How can I add add an extra field to all documents indexed by beats

Hi all.

Lets imagine that I have a single elasticsearch cluster to store document from two different companies

Company1 has
server1
server2 and
server3

Company2 has
server1
server2 and
server3

For me the easier way to make the different between both 'server1's of Company1 and 2 is by creating and adding a new field called 'company' that for the filebeat installed in Company1 servers will have a value of 'Company1', same with fbs in Company2 servers but with a value of 'Company2'.

I've tried it with this setting for my FB

filebeat.inputs:
- type: filestream
  id: my-filestream-id
  enabled: false

  paths:
    - /var/log/*.log

  fields:
    company: "company1"

filebeat.config.modules:
  path: ${path.config}/modules.d/*.yml

  reload.enabled: false

# ======================= Elasticsearch template setting =======================

setup.template.settings:
  index.number_of_shards: 1

processors:
  - add_host_metadata:
      when.not.contains.tags: forwarded
  - add_cloud_metadata: ~
  - add_docker_metadata: ~
  - add_kubernetes_metadata: ~

I omited the conectivity's sections to ES and Ki as they work well.

I've found this URL
Filter and enhance data with processors

But I dont see how to set a value
Can someone pls explain to me with a basic example how can I achieve this ?

Thank you in advance and regards.

Carlos T.

Hello,

It is not clear what is the issue, what you did already add a custom field.

Having this in your filebeat.yml should work and add a field named fields.company

  fields:
    company: "company1"

Is it not working? It is not clear.

Hi Leandro.

Thanks for your help. This is exactly what's happening. I see documents indexed from this server where I've applied this filebeat.yml I pasted but in any of the documents the field 'company' has been created.
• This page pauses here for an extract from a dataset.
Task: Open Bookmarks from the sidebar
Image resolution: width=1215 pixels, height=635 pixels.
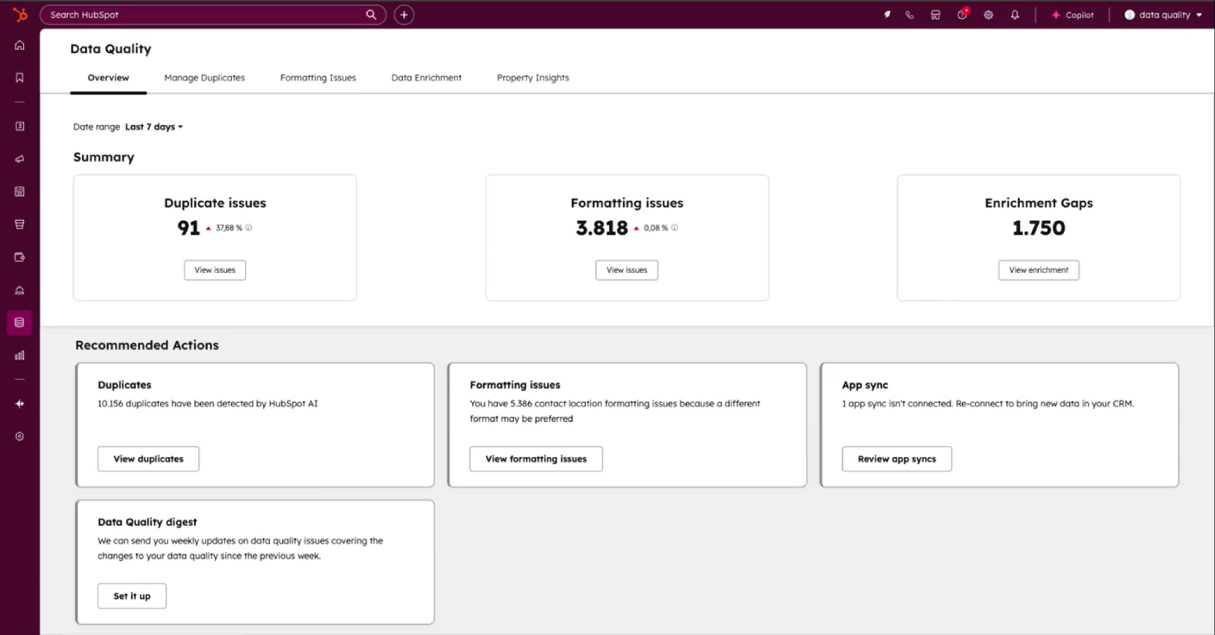Action: point(19,77)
So it is not working.

Thank you again and regards.

Just noted something in your configuration.

You have enabled set to false, is this right? You need to set it to true or filebeat will not collect any logs.

It is not clear how you have any documents in your Elastic if you have enabled set to false in your filebeat input. Do you have any other inputs?

1 Like

You are completely right sir, thank you very much for the advice. I had documents in my ES because I activated both 'system' and 'apache' modules and I was indexing other logs rather than those inside /var/log/*

Now I'm indexing documents from more logs and from Kibana -> Discover I can see a new field called 'field.company' with the expected values.

My question now is. Will this config in the filebeat apply to to the logs are are collected by suing the 'system' and 'apache' modules?

For what I've seen. It seems so.

Thanks again Leandro

I don't think so, this configuration will apply only to the input in which it is configured.

filebeat.inputs:
- type: filestream
  id: my-filestream-id
  enabled: false

  paths:
    - /var/log/*.log

  fields:
    company: "company1"

If you want it to apply to everything this filebeat collect, I think you need to use the add_fields under the processors and remove the fields configuration from the filestream input.

You would need to change your filebeat.yml to something like this:

filebeat.inputs:
- type: filestream
  id: my-filestream-id
  enabled: false

  paths:
    - /var/log/*.log

filebeat.config.modules:
  path: ${path.config}/modules.d/*.yml

  reload.enabled: false

# ======================= Elasticsearch template setting =======================

setup.template.settings:
  index.number_of_shards: 1

processors:
  - add_host_metadata:
      when.not.contains.tags: forwarded
  - add_cloud_metadata: ~
  - add_docker_metadata: ~
  - add_kubernetes_metadata: ~
  - add_fields:
      fields:
        company: "company1"
2 Likes

It is exactly as you said.

I've been comparing by querying with and without field.company and I've got exactly the same number of results.

Thank you Leandro. I really appreciate your time and help. Have a nice rest of the day D

This topic was automatically closed 28 days after the last reply. New replies are no longer allowed.